O WTI para maio encerrou a sessão com leve alta de 0,01%, a US$ 91,29, enquanto o Brent para junho avançou 0,15%, a US$ 94,93.
Os preços do petróleo oscilaram perto da estabilidade durante boa parte do dia, conforme novidades sobre o conflito no Oriente Médio circulavam entre os traders. Sinalizações distintas vindas dos Estados Unidos dificultaram movimentos mais intensos. A possibilidade de um segundo acordo de cessar-fogo, dessa vez entre Israel e Líbano, foi descartada hoje pelos israelenses, que confirmaram que vão manter os ataques.
O impacto nas petroleiras
Na B3, também por volta das 16h04 (de Brasília), a Petrobras (PETR3; PETR4) operava em queda, ampliando o descolamento observado desde a véspera. As ações recuavam cerca de 1,94% nas ordinárias, a R$ 51,50, e 2,07% nas preferenciais, a R$ 46,89, após já terem acumulado perdas próximas de 4% no pregão anterior.

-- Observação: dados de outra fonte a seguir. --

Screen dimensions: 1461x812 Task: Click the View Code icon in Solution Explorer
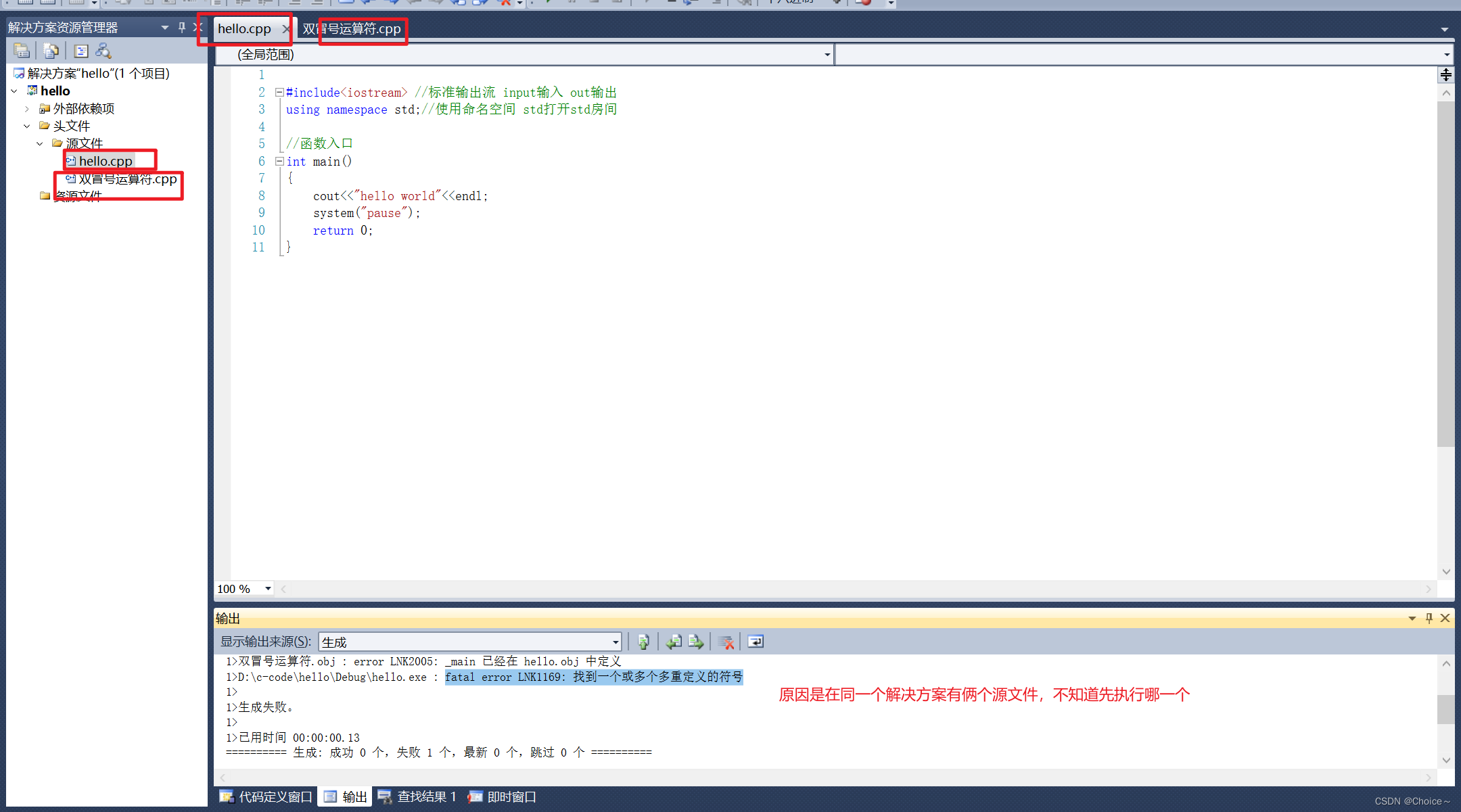tap(81, 51)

No restante do setor, o movimento também não era uniforme. No fechamento nacional, a Prio (PRIO3) caía mais de 2,90%, a R$ 63,19, enquanto a PetroReconcavo (RECV3) recuava cerca de 1,17%, a R$ 13,51. Na contramão, a Brava Energia (BRAV3) avançava 0,38%, a R$ 21,23, sustentada por uma leitura de gestão ativa de portfólio.
O comportamento reforça a percepção de que, neste momento, o setor responde não apenas ao preço do barril, mas também ao aumento da incerteza global e à menor disposição ao risco.
Do lado fundamentalista, a leitura segue cautelosa. A Genial Investimentos destaca que a principal variável para o setor segue sendo a trajetória do Brent, considerada de difícil previsibilidade no atual ambiente geopolítico. No caso da Prio, a corretora mantém recomendação neutra, avaliando que a cotação atual já incorpora boa parte dos avanços operacionais e que a tese depende de um petróleo acima da curva implícita para destravar valor adicional.
Em paralelo, a Petrobras avança em sua estratégia de integração energética. A retomada da Unidade de Fertilizantes Nitrogenados (UFN-III), com investimento de cerca de US$ 1 bilhão, deve reduzir a dependência brasileira de importações de fertilizantes de 80% para cerca de 65% no longo prazo, ampliando a resiliência do país em um contexto de choques externos sobre insumos.
Ormuz entre bloqueio e fluxo real
O ponto mais sensível dessa equação ainda é o Estreito de Ormuz. Apesar do bloqueio imposto pelos Estados Unidos e das restrições crescentes à navegação, sinais recentes mostram que a interrupção da oferta não é total.
Nesta quarta-feira, um segundo petroleiro iraniano cruzou o estreito sem qualquer interferência, repetindo o movimento de uma primeira embarcação horas antes. O navio, um superpetroleiro com capacidade para transportar até dois milhões de barris, fez a travessia com o sistema de rastreamento ativo e sem tentativa de ocultação.
A leitura é de que o risco existe e é elevado, mas ainda não se materializou plenamente em disrupção física da oferta. Para o mercado, isso cria uma dinâmica instável, em que o preço oscila não apenas com o fluxo real, mas com a probabilidade de ruptura.
Autoridades americanas sinalizam uma segunda rodada de negociações no Paquistão, enquanto mantêm o bloqueio naval aos portos iranianos. Ao mesmo tempo, organismos internacionais alertam que o choque de oferta pode se intensificar nos próximos meses e não será resolvido rapidamente, mesmo em caso de acordo.
A travessia sem interceptação reforça a leitura de que, apesar do risco elevado, o fluxo ainda não foi interrompido de forma relevante, o que ajuda a explicar a dificuldade do petróleo em sustentar movimentos mais intensos de alta.
Mercado global em compasso de espera
O ambiente externo mais amplo também contribui para esse tom cauteloso. Bolsas internacionais operam sob pressão, enquanto investidores aguardam desdobramentos das negociações entre Washington e Teerã e monitoram o risco de um conflito mais prolongado.
Autoridades monetárias já começam a incorporar esse cenário. Dirigentes do Federal Reserve, o banco central dos EUA, indicam que um choque persistente no petróleo pode reduzir o espaço para cortes de juros nos Estados Unidos ainda neste ano.
Ao mesmo tempo, instituições multilaterais alertam que o impacto na oferta global pode atingir uma parcela relevante do mercado de energia, com efeitos que se estendem para além do curto prazo.